Dr. Roger McIntyre is currently a Professor of Psychiatry and Pharmacology at the University of Toronto and Head of the Mood Disorders Psychopharmacology Unit at the University Health Network, Toronto, Canada.
Dr. McIntyre was named by Thomson Reuters in 2014, as one of “The World’s Most Influential Scientific Minds”. This distinction is given by publishing the largest number of articles that rank among those most frequently cited by researchers globally in 21 broad fields of science and social science during the previous decade.
Dr. McIntyre is extensively involved in medical education. He is a highly sought-after speaker at both national and international meetings. He has received several teaching awards from the University of Toronto, Department of Psychiatry and has been a recipient of the joint Canadian Psychiatric Association (CPA) / Council of Psychiatric Continuing Education Award for the Most Outstanding Continuing Education Activity in Psychiatry in Canada.
Dr.
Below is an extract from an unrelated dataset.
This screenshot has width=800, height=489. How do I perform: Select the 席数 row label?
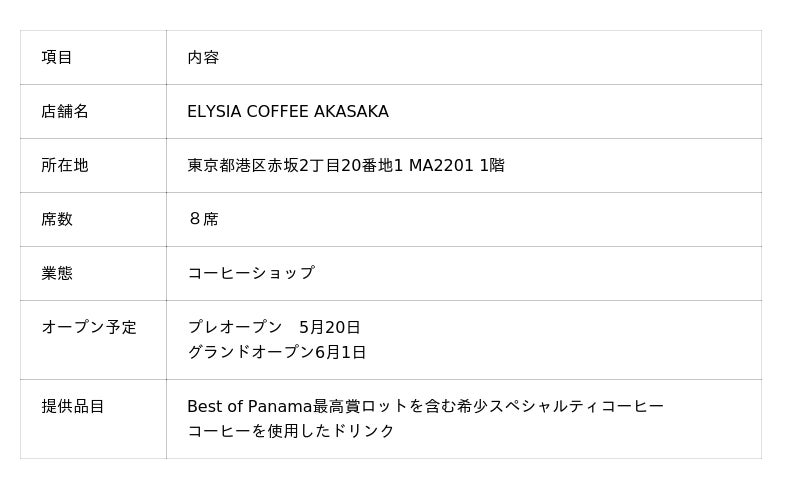click(57, 219)
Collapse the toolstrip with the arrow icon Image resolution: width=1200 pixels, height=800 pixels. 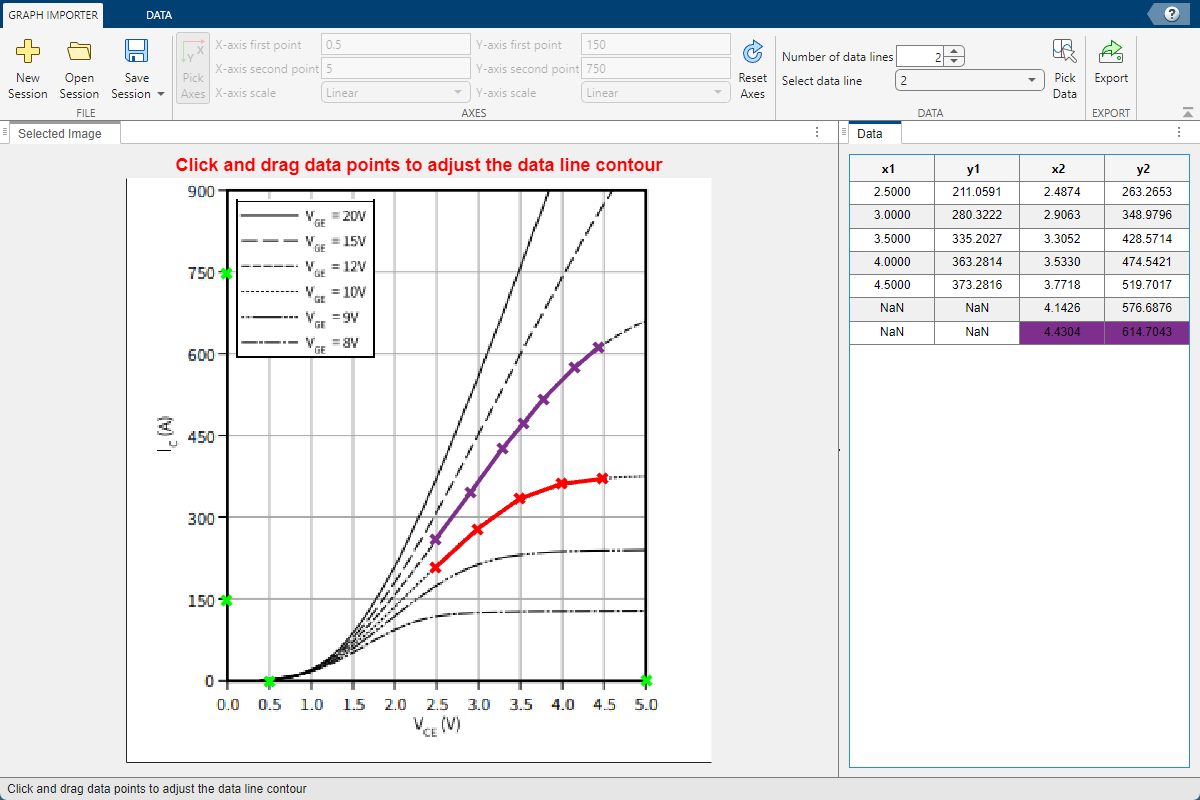click(1187, 113)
McIntyre is the co-chair of the Canadian Network for Mood and Anxiety Treatments (CANMAT) Task Force on the Treatment of Comorbidity in Adults with Major Depressive Disorder or Bipolar Disorder and as well a contributor to the CANMAT guidelines for the treatment of Depressive Disorders and Bipolar Disorders. Dr. McIntyre has published hundreds of peer-reviewed articles and has edited and/or co-edited several textbooks on mood disorders.
Dr. McIntyre completed his medical degree at Dalhousie University. He received his Psychiatry residency training and Fellowship in Psychiatric Pharmacology at the University of Toronto..
Dr. McIntyre is involved in multiple research endeavours which primarily aim to characterize the association between mood disorders, notably cognitive function and medical comorbidity. His works broadly aims to characterize the underlying causes of cognitive impairment in individuals with mood disorders and their impact on workplace functioning. This body of work has provided a platform for identifying novel molecular targets to treat and prevent mood disorders and accompanying cognitive impairment.